Define boundaries clearly. State what is NOT included in the project scope. This prevents assumptions about what “comes with” the main deliverable.
Break work into phases with milestones. Rather than one big delivery at the end, structure the project with checkpoints. This allows you to verify progress and catch problems early.
Include acceptance criteria for each deliverable. Describe exactly what “done” looks like. Will you review designs in Figma? Run user testing? Measure conversion rates? Be specific.
Detail reporting requirements. How often will you receive updates? In what format? Daily standups, weekly recaps, or milestone reports? Build this into the SOW so everyone knows what to expect.

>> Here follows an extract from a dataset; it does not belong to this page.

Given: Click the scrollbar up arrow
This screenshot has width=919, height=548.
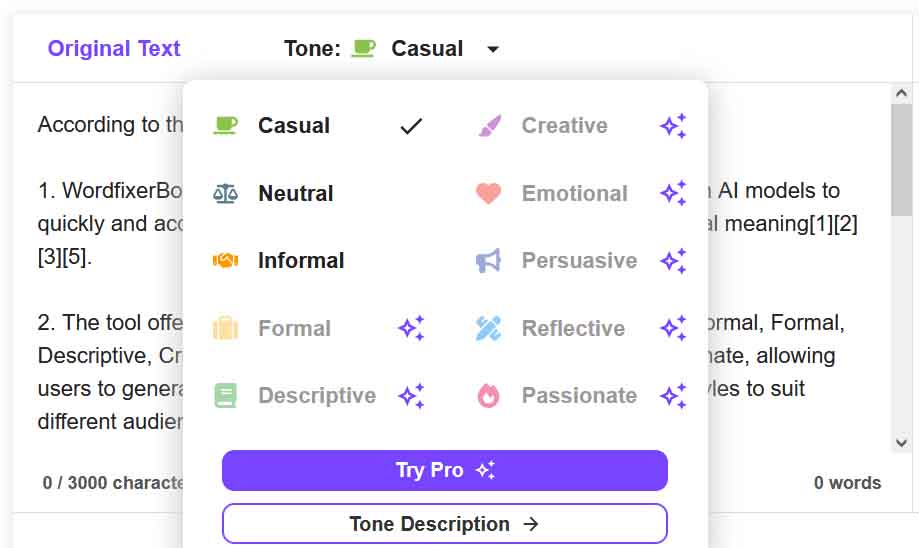Looking at the screenshot, I should point(901,93).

Specify the change control process (more on this below). Your SOW should explicitly state that any changes to scope, timeline, or deliverables must go through a formal review and approval process.
Implementing This with Your Filipino Remote Teams
For employers managing Filipino contractors or virtual assistants, these frameworks translate into daily practices:
Start every project with a kickoff meeting. Review the SOW together, confirm understanding of deliverables, and walk through the change control process. Record this meeting so you can reference it later.
Use your project management tools properly. Whether you’re using Asana, Trello, or built-in team features, document scope, track changes, and maintain visibility into daily progress.
Collect regular status updates. Daily or weekly standups where contractors share what they completed, what they’re working on, and any blockers give you early warning when things drift off track.
Review time tracking data against deliverables. If someone is logging 40 hours per week but you’re not seeing expected progress, investigate immediately. Are there hidden blockers?
Handle invoice reviews systematically. When a contractor submits an invoice, cross-reference it against logged hours, completed deliverables, and approved change requests..
Document everything in writing. Slack messages and verbal agreements are great for quick communication, but anything affecting scope, budget, or timeline should be confirmed in a documented change request or updated SOW.
Red Flags Your Process is Breaking Down
Watch for these warning signs:
Frequent “clarification” requests. If the contractor keeps asking what’s included in the original scope, your SOW wasn’t specific enough. Update it now rather than fighting about it later.
Informal change approvals. You find yourself saying “sure, go ahead” in Slack without documenting the change or assessing impact. These undocumented approvals compound into major overruns.
Hours don’t match deliverables. Time tracking shows lots of hours logged, but you’re not seeing proportional progress on deliverables. This indicates either efficiency problems or scope expansion happening invisibly.
Surprise invoices. The contractor bills for work you didn’t realize was happening. This means your visibility into daily progress is insufficient.
Different understanding of requirements. You discover late in the project that the contractor built something completely different from what you expected. This is a planning failure that initial documentation would have prevented.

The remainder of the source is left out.